While all this was going on we were raising money and starting to rehabilitate the port and the supply infrastructure. We rehabilitated the railway line, replaced the old wooden sleepers with steel ones. We ballasted the line and repaired bridges. We dredged the port and re-opened the oil pipeline — extending it to Harare and converting it to refined fuels. We graded the road and then built new facilities in the port to handle cargo. We purchased 11 new GM locomotives from the USA for the railways.

In the middle of all of this, I took the Canadian ambassador down to the port in a locomotive. Half way into our journey, we were ambushed by a Renamo group and had to wait while the Zimbabwe National Army cleared the line. When we got to Beira, I took him around the port and then we flew home. He dined out for weeks on the story. I got a call from the chairperson of the US Congress Foreign Affairs Committee to say she was hearing what we were doing and asked if she could visit the project.

When she arrived in Harare, we put her into a private jet loaned to us by a member company and flew down the corridor to show her what was involved. She was shown around the port by the Mozambique port authorities and then we few to Maputo and had lunch with Machel. After lunch we flew home. She had dinner with Mugabe and then left for north Africa. Six weeks later we were invited to Washington to see the Secretary of State, George Schultz.

Six businessmen went — two each from Zambia, Botswana and Zimbabwe. We saw him and in a 20- minute meeting he asked us why we were doing all this? We put a map on the floor and showed him how the Port of Beira was our closest outlet to the sea.

He then told us they would support our efforts with US$150 million in three tranches. Soon thereafter we learned that the US administration would support the Machel government and all support for Renamo was being withdrawn. It was a crucial turning point.

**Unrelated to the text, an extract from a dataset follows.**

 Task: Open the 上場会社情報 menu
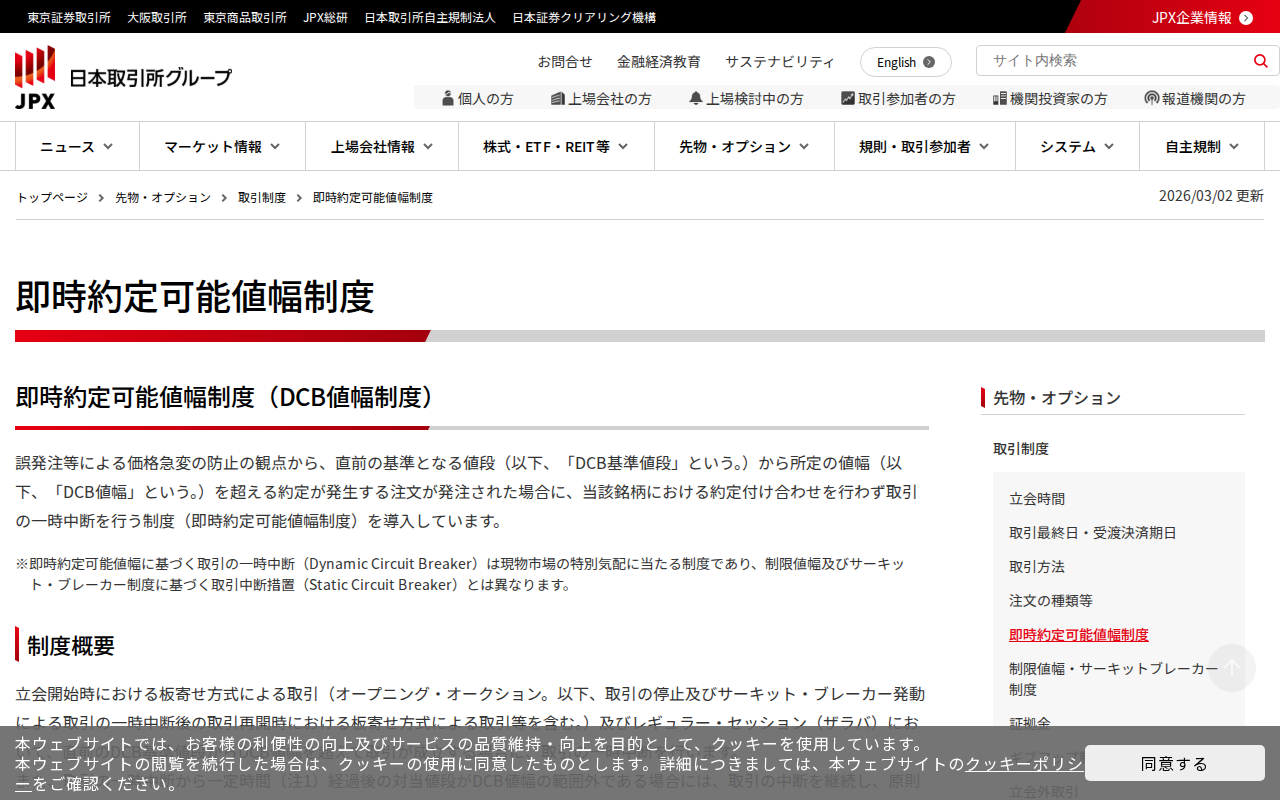click(381, 147)
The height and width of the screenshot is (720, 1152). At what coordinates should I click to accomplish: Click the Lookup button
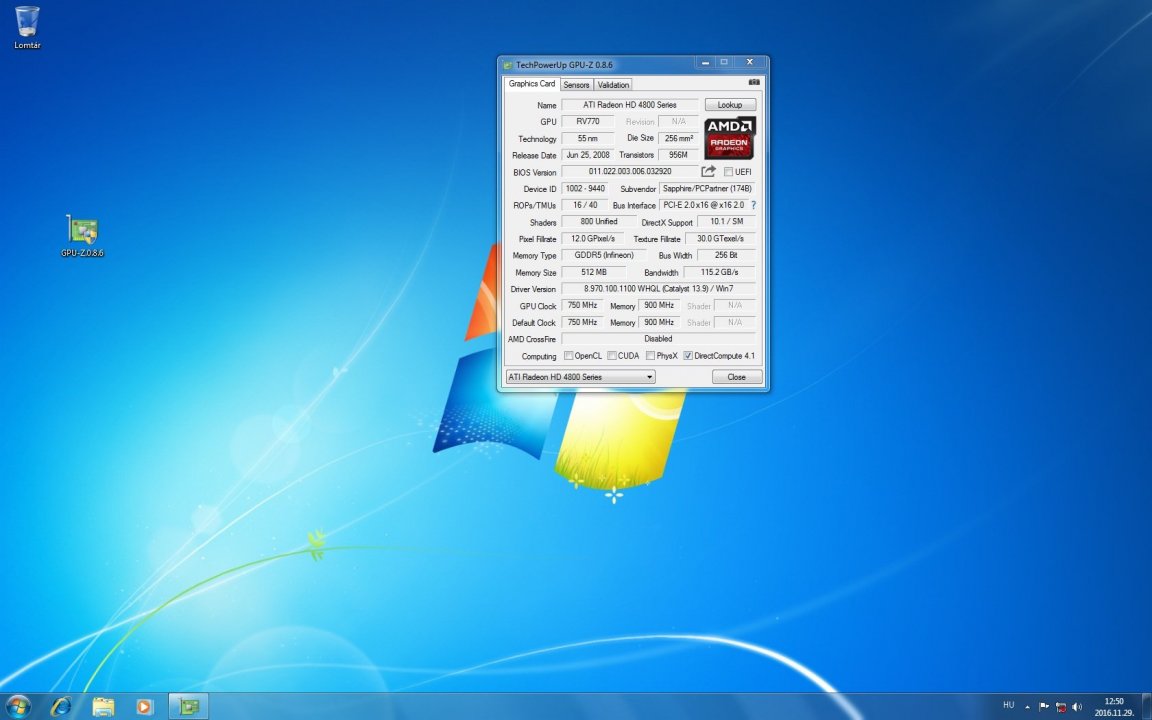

Today, Mozambique is not perfect. Frelimo is still in charge but Renamo has accepted it should be in opposition. What has been achieved in that broken country that I found in 1987, is little short of miraculous. Did we help? For sure and I think that in many ways that lunch with Machel and Senator Nancy Kassebaum was a turning point and we made it happen.

Was the effort worth it for us in the private sector in this region? Yes again — in three years the port was handling a third of our exports and imports, we were saving millions of dollars on transport and shipping costs. For the next 30 years, we as a country enjoyed low-cost fuel delivered by pipeline from Beira. But for me the greatest dividend was to travel the road to Beira from Mutare and see the people, now better off, no hunger or conflict and the towns and villages on the route bustling and thriving.